Mobility and Mutability: Lessons from Two Infrastructural Icons

The Embarcadero Freeway and the Berlin Wall exemplified how the politics of mobility reflected the arrangements of power in each society.

An imposing monument to ideology and power, it stood as a marker of urban division from its construction during the height of the Cold War until its fate was sealed in 1989. Featured in films from noir to arthouse, its austere aesthetics absorbed observers on the scene and around the world. With its grey, alienating appearance, it also attracted no shortage of denunciators. “Oppressive,” one urban design expert opined in retrospect, “does not begin to describe it.” It’s still remembered by history, even if most people now enjoy inhabiting or traversing the public space its absence affords with little thought to this once formidable fabrication.

I refer, of course, to San Francisco’s Embarcadero Freeway.

But this reference also recalls that structure’s infrastructural doppelgänger; Berlin’s infamous edifice was also built to control mobility and to shore up a system of unequally distributed power.

Standing as they did across the same temporal span, the Freeway and the Wall, despite their differences, invite comparison for the lessons they hold. Two of those lessons – that mobility is power, and that nothing lasts forever – might issue from the twentieth century, but they are particularly salient for thinking about the city of the twenty-first.

In Berlin back in the early Cold War days of Conrad Adenauer and Walter Ulbricht, the East German state faced the problem of an unmanageably mobile citizenry. Farmers, artists, academics, and doctors were prominent among those departing across the open border. Between the fall of the Nazis and the rise of the Wall, three and a half million people fled the German Democratic Republic. 1 in 6, in other words, went west.

From 1961 to 1989, the GDR’s solution brought a brutal stability to the situation, with comings and goings strictly controlled. The greatest symbol of the Cold War caught the attention of the world. And as was true of the Embarcadero Freeway, the Berlin Wall also drew the eye of the camera., perhaps most memorably in the moody reverie of Wings of Desire (1987).
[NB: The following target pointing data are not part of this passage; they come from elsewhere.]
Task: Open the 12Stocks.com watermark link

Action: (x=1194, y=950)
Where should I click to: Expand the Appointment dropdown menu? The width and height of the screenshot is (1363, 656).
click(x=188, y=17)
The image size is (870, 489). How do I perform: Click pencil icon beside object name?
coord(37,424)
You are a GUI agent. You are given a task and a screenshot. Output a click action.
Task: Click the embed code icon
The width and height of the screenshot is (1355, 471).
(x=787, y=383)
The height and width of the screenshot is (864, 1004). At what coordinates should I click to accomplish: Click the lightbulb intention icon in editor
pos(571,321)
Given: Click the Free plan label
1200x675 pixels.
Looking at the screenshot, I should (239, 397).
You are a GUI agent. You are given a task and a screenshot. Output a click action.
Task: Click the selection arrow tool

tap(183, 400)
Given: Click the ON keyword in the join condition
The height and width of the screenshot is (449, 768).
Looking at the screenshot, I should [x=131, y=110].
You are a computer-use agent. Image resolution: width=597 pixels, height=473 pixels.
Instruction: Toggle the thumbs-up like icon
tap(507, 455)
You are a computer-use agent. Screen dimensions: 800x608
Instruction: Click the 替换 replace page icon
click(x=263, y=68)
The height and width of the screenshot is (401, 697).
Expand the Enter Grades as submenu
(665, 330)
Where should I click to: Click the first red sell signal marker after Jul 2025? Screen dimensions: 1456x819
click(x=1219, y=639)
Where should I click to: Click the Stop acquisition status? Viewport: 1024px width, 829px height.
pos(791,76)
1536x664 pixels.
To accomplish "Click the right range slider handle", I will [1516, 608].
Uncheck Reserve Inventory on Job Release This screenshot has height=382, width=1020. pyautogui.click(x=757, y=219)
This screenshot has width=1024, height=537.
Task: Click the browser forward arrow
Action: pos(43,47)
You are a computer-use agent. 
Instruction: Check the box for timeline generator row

Though difficult to see at the time, when the angels of that film looked upon the Wall, their faces were turned toward a past that would be radically altered by the political storms of the near future.

The Wall, like the Freeway, was a symbol of power but also a site of political ambiguity that offered oppression and freedom in complex combinations. In San Francisco, this quality lent itself to the noir sensibility of director Don Segal’s The Lineup (1958), with its ruthless drug runners and trigger-happy cops.